> _課題_
「At what coordinates」を含む行から始めて、データの最後の行まで一字一句そのまま書き写してもらえますか。画像は除いてください。

* * * * * * *

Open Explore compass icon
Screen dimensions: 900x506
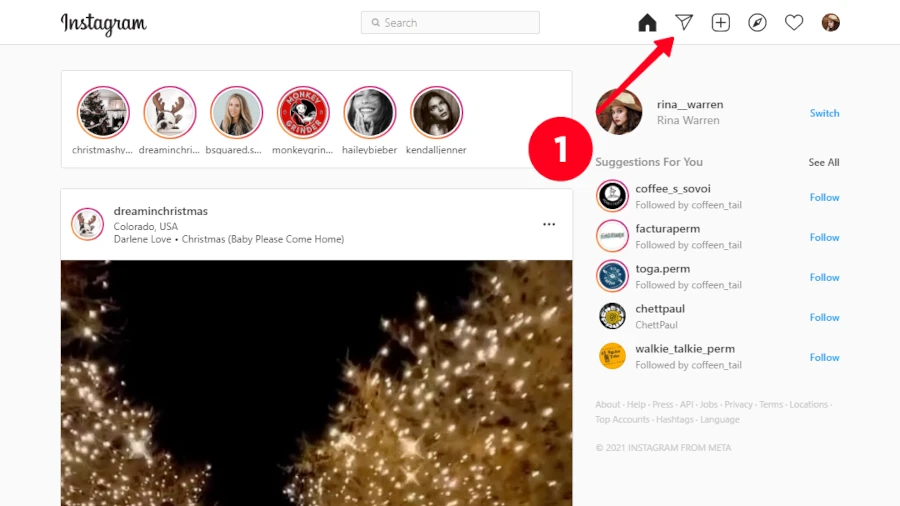click(x=757, y=23)
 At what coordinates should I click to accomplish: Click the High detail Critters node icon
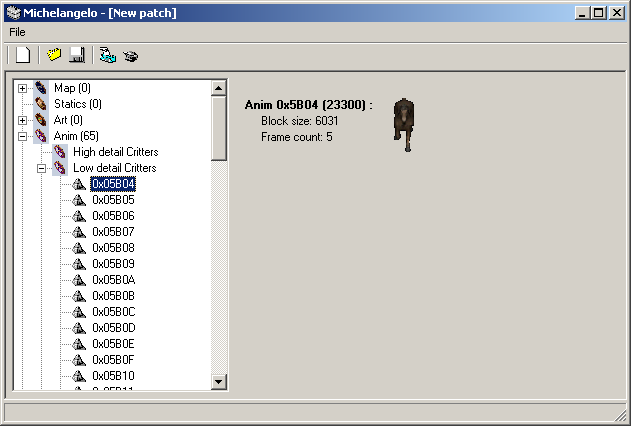tap(60, 152)
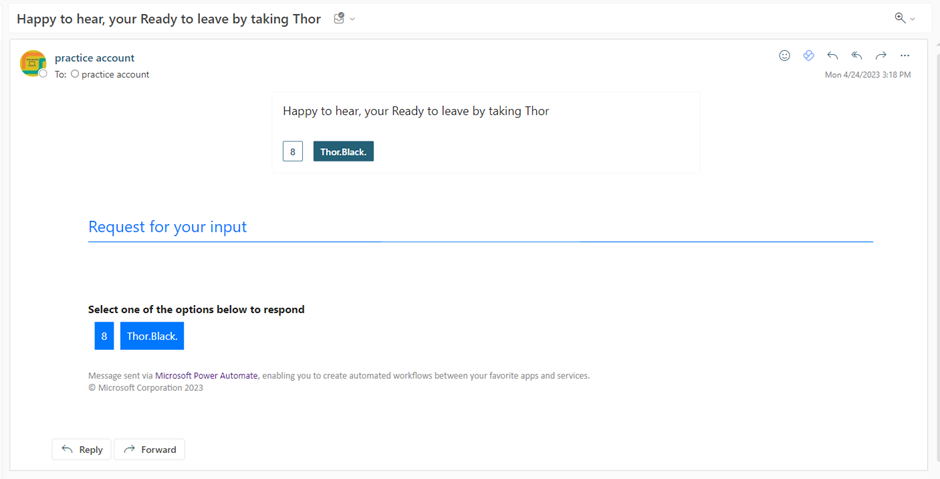940x479 pixels.
Task: Choose the dark teal Thor.Black. option
Action: [x=343, y=152]
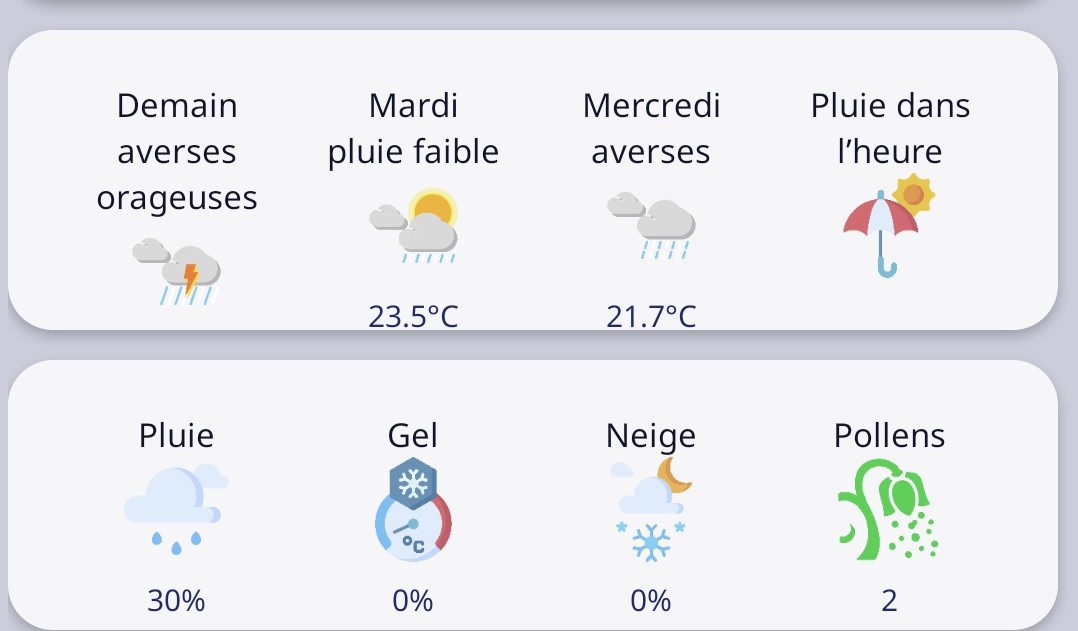Tap the 21.7°C temperature for Mercredi
This screenshot has width=1078, height=631.
[x=651, y=316]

* * * * * * *

> _解答例_
 At what coordinates should I click to accomplish: Click the High detail Critters node icon
tap(60, 152)
940x479 pixels.
Task: Choose the dark teal Thor.Black. option
Action: [x=343, y=152]
Tap the 21.7°C temperature for Mercredi
This screenshot has width=1078, height=631.
[x=651, y=316]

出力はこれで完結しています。